Alan Shearer is backing Newcastle to give Eddie Howe another summer rebuild. The club legend says Howe deserves the chance to work with new signings after a poor run, and after a season that still included a trophy and a Champions League campaign with real highs.
Why Shearer wants Newcastle to go again
Shearer was direct about his view on Howe's future. "He deserves the chance to go again and work with [whichever players] they decide to bring in and then hopefully have a good start to the season," he said.
He also pointed to what the current group has already delivered. "These are the guys that brought Newcastle huge success. They brought a trophy to the club and I do think that's one of the reasons why they should be able to go again this summer and try and work out what's gone wrong," Shearer said.
The poor spell is not in dispute. Newcastle won just three league games between mid-January and late April, and the brief says they slipped from fifth to 13th in the Mirror's wording, while the verified league data in the pack lists them at 11th after 37 matches. Either way, the drop in form was severe enough to make the summer conversation unavoidable.
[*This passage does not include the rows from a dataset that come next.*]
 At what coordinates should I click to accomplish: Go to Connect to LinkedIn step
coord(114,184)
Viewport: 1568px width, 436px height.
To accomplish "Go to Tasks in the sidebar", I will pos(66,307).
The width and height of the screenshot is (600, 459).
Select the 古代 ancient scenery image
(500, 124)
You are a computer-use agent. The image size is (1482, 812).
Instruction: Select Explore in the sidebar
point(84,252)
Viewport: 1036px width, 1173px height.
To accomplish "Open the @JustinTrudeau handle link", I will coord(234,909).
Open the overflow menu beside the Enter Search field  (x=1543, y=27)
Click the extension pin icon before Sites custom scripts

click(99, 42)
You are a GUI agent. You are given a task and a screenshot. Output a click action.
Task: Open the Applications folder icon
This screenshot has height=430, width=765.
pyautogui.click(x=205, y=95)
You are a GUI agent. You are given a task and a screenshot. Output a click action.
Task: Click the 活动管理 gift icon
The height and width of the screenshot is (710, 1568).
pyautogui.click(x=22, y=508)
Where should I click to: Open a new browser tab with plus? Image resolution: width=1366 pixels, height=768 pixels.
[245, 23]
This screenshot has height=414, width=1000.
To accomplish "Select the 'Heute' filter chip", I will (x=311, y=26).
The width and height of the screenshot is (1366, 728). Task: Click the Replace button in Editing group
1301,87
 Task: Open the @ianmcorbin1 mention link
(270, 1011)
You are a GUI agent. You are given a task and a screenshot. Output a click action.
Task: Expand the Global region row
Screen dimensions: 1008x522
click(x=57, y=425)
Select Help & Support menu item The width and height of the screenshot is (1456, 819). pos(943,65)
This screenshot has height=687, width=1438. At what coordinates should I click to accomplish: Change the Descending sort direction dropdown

What the season still gave Howe
The slump should not wipe out everything that came before it. Newcastle beat Liverpool 2-1 in the 2024/25 Carabao Cup final, and they reached the Champions League round of 16 before Barcelona scored seven in the second leg at Spotify Camp Nou.
Their Champions League return ended with a 4-2-2 record, so this was not a season of flat failure. It was a mixed one, with enough good work to make Shearer's argument sound reasonable rather than sentimental.
Howe has also been clear that last summer made life difficult. He said it was "very, very difficult for us" and added that Newcastle had "no sporting director, no chief executive" and that this left "a big hole" in planning. That is a serious point, because the club have since moved to a better place structurally than they were in that period.
Alexander Isak left for Liverpool, while Nick Woltemade and Yoane Wissa were brought in to replace him. Shearer is not asking for blind faith. He is saying the manager who delivered a trophy should be allowed to work through the rebuild with proper support, rather than be judged only on the collapse that followed.
The next test is whether Newcastle's owners agree that the reset is worth giving Howe. Shearer clearly does, and the club now head into another summer with the manager's future still tied to what happens next in the market.